### Exercise
Rewrite all of the data below, changing every "GUI agent" to "GUI assistant" and leaving everything else untouched.

### Supplied data
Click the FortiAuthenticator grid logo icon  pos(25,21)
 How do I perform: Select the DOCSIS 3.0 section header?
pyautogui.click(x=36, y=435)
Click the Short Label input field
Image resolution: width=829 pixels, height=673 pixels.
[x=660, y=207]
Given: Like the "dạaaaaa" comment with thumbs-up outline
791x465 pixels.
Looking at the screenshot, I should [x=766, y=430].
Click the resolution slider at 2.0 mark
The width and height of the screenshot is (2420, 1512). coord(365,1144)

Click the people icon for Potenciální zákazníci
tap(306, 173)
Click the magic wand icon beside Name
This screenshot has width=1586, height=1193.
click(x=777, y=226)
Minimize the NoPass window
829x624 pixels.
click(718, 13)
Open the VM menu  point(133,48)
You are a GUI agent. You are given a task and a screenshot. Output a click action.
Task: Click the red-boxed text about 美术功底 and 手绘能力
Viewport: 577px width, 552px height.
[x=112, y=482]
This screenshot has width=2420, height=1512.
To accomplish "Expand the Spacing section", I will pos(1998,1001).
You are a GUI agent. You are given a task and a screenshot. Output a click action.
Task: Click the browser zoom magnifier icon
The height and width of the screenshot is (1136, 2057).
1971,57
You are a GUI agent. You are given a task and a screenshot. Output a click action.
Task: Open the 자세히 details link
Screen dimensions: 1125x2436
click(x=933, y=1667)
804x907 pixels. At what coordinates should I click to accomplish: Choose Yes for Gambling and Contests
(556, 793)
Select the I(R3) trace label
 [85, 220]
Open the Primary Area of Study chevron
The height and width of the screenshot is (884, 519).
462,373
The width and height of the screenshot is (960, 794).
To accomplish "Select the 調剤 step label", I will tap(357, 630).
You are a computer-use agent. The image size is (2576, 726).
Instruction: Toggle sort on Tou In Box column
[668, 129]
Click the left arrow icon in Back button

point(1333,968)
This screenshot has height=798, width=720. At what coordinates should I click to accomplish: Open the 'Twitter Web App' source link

### Final result
Click the FortiAuthenticator grid logo icon  pos(25,21)
 How do I perform: Select the DOCSIS 3.0 section header?
pyautogui.click(x=36, y=435)
Click the Short Label input field
Image resolution: width=829 pixels, height=673 pixels.
[x=660, y=207]
Given: Like the "dạaaaaa" comment with thumbs-up outline
791x465 pixels.
Looking at the screenshot, I should [x=766, y=430].
Click the resolution slider at 2.0 mark
The width and height of the screenshot is (2420, 1512). coord(365,1144)

Click the people icon for Potenciální zákazníci
tap(306, 173)
Click the magic wand icon beside Name
This screenshot has width=1586, height=1193.
click(x=777, y=226)
Minimize the NoPass window
829x624 pixels.
click(718, 13)
Open the VM menu  point(133,48)
You are a GUI assistant. You are given a task and a screenshot. Output a click action.
Task: Click the red-boxed text about 美术功底 and 手绘能力
Viewport: 577px width, 552px height.
[x=112, y=482]
This screenshot has width=2420, height=1512.
To accomplish "Expand the Spacing section", I will pos(1998,1001).
You are a GUI assistant. You are given a task and a screenshot. Output a click action.
Task: Click the browser zoom magnifier icon
The height and width of the screenshot is (1136, 2057).
1971,57
You are a GUI assistant. You are given a task and a screenshot. Output a click action.
Task: Open the 자세히 details link
Screen dimensions: 1125x2436
click(x=933, y=1667)
804x907 pixels. At what coordinates should I click to accomplish: Choose Yes for Gambling and Contests
(556, 793)
Select the I(R3) trace label
 [85, 220]
Open the Primary Area of Study chevron
The height and width of the screenshot is (884, 519).
462,373
The width and height of the screenshot is (960, 794).
To accomplish "Select the 調剤 step label", I will tap(357, 630).
You are a computer-use agent. The image size is (2576, 726).
Instruction: Toggle sort on Tou In Box column
[668, 129]
Click the left arrow icon in Back button

point(1333,968)
This screenshot has height=798, width=720. At what coordinates should I click to accomplish: Open the 'Twitter Web App' source link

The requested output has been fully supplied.